Татьяна Аркадьевна после смерти Геннадия Семеновича сменила амплуа жены писателя на должность редактора. Много лет активно работала в журнале «Дружба народов». Оставалась энергичной, жизнелюбивой, «вечнозеленой». Умерла в очень преклонном возрасте. Умерли Илья Романович и Надежда Михайловна. Неожиданно рано умер Юра Гальперин. С Наташей у нас связь в последние годы почему-то нарушилась, но от общих знакомых слышу, что по-прежнему живет интересно, деятельно, много времени посвящает воспитанию двух своих московских правнучек. Миша еще в конце восьмидесятых уехал со второй семьей в Штаты. Слышала, что он теперь там один из видных микробиологов.
А дачу Фишей купила Оля Аллилуева. Когда-то она была членом семьи Михаила Ильича Ромма — женой его рано умершего внука. Дачу Ромма его дочь Наташа после смерти своего единственного сына и своей матери артистки Елены Кузьминой, незадолго до собственной смерти продала Эльдару Александровичу Рязанову. А ее молодая невестка Оля в новую эпоху преуспела и вот стала собственницей дачного участка и огромного дома, который теперь стоит на том месте, где умерла дача Фишей.

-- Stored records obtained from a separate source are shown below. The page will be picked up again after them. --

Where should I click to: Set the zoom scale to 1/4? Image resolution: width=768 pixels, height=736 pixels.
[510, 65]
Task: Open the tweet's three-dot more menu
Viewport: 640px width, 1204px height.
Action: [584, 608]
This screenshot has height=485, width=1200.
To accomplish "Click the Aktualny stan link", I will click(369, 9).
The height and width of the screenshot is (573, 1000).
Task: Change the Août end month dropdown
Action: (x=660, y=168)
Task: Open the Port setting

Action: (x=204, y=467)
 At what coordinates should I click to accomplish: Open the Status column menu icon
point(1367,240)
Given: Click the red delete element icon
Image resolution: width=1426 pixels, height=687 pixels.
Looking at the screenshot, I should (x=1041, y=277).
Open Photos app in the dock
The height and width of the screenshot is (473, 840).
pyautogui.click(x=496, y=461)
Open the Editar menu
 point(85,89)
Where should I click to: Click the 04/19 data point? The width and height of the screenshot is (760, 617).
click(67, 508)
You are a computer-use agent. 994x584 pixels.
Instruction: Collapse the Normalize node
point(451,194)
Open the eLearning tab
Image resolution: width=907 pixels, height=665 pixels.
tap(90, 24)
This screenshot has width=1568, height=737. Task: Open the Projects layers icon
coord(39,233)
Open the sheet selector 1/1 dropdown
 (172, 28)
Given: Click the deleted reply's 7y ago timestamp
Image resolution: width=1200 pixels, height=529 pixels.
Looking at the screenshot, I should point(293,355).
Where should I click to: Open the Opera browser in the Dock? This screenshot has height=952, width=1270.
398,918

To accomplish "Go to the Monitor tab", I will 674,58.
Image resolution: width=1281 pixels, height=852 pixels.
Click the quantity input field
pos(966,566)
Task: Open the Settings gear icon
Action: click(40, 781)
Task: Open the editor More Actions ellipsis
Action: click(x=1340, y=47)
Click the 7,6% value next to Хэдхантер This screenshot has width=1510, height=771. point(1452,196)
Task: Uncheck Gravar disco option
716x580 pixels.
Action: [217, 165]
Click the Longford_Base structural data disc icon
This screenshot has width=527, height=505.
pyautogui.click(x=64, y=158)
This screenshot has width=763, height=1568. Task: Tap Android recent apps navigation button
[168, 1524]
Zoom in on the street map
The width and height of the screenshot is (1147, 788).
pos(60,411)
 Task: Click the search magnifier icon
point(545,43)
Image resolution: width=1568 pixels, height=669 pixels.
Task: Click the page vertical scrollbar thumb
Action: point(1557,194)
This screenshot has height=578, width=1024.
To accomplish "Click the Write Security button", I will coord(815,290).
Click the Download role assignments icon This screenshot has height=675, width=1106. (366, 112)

…Жаль высокую лиственницу, которая росла на участке возле забора, в том углу, где пересекаются Восточная и Малая аллеи. Наверно, новая хозяйка решила, что лиственница будет мешать при строительстве второго, доходного, дома и велела ее спилить. А она была красивая. Каждую осень ярко желтела. Идешь по аллее — а она издали так и сияет золотой кроной тебе навстречу.
Виктор и Алла Драгунские
Он был не то, чтобы толстый, скорее — широкий, большой, с шапкой черных седеющих волос, праздничный, притягательно радушный, с улыбкой, открывавшей крупные, редкие, какие-то неорганизованные зубы, которые не только его не портили, а наоборот, придавали его лицу веселое своеобразие. Казалось, ему хочется всех обнять, такая волна доброжелательности от него шла. В эту волну так и хотелось окунуться. Когда-то он работал клоуном, и мне было легко представить его на цирковой арене с этой широкой, располагающе доброй улыбкой во все лицо.